The argument is that so much (animal or human) suffering has gone on already (or could be going on or is going on concomitantly), one more animal won't really add any additional suffering and therefore at any given meal there's no reason to not order an animal product. Examples include:
This is called "moral nihilism" because ultimately this position is that all morality is inherently meaningless.
If you do anything ever, and you live in a world where any significant amount of suffering ever exists, now everything ever is morally justified, because you can always deflect to that. "So many cars get stolen, what's another one?" "So many people die each year, what's another one [pulls out a gun]?" or even "So many people die each year, why not steal a dollar?". This is an obviously psychopathic view of the world.

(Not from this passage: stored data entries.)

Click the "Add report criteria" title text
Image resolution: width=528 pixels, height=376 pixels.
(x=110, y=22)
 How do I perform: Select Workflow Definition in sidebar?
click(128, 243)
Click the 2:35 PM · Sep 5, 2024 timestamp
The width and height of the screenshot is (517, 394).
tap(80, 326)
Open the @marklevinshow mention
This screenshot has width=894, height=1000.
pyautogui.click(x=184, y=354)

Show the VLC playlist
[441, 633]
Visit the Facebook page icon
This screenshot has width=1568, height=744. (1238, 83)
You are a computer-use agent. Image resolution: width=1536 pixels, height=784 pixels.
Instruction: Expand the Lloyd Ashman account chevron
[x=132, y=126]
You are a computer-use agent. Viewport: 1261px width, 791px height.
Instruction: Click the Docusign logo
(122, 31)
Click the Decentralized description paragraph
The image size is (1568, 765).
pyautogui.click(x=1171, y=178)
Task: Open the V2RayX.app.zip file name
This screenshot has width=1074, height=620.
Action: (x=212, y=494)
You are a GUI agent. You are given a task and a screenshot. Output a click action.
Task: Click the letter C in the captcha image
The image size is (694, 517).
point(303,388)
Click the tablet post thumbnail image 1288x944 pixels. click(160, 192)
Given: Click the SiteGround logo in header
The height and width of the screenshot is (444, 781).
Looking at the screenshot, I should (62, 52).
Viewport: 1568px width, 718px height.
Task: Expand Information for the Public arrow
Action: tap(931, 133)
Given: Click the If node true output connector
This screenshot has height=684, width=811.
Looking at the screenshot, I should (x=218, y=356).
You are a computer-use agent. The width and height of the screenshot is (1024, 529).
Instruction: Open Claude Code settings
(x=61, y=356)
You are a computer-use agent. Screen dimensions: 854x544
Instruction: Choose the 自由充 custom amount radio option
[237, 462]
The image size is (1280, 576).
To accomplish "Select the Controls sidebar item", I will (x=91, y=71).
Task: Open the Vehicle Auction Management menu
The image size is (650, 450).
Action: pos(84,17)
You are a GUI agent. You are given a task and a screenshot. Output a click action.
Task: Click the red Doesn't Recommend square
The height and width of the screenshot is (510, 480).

Carnists claiming this also still would feel recoil in horror at taking a large knife and deforming a cute little dog for instance. "What does it matter, so many dogs have birth defects, blindness, or missing limbs? This is just another one of them now." Carnists would still be calling for that guy's head even though they turn around and propose some version of moral nihilism as a justification for their own actions toward animals.
Stealing $5, murder, buying a vegan sandwich, and throwing a baby chick alive into a shredder can't all be "equally wrong" if the word "morality" is to mean anything. That's just absurd. You don't get away with just pooling together your causing suffering with others doing the same. This isn't a real argument.
In this case, nihilism is a way to sort of launder the ethical implications of all actions so that you can then come in to axiomatically define carnism as ok vis a vis a more intellectual "Might makes right" stance. And therefore all the same problems apply.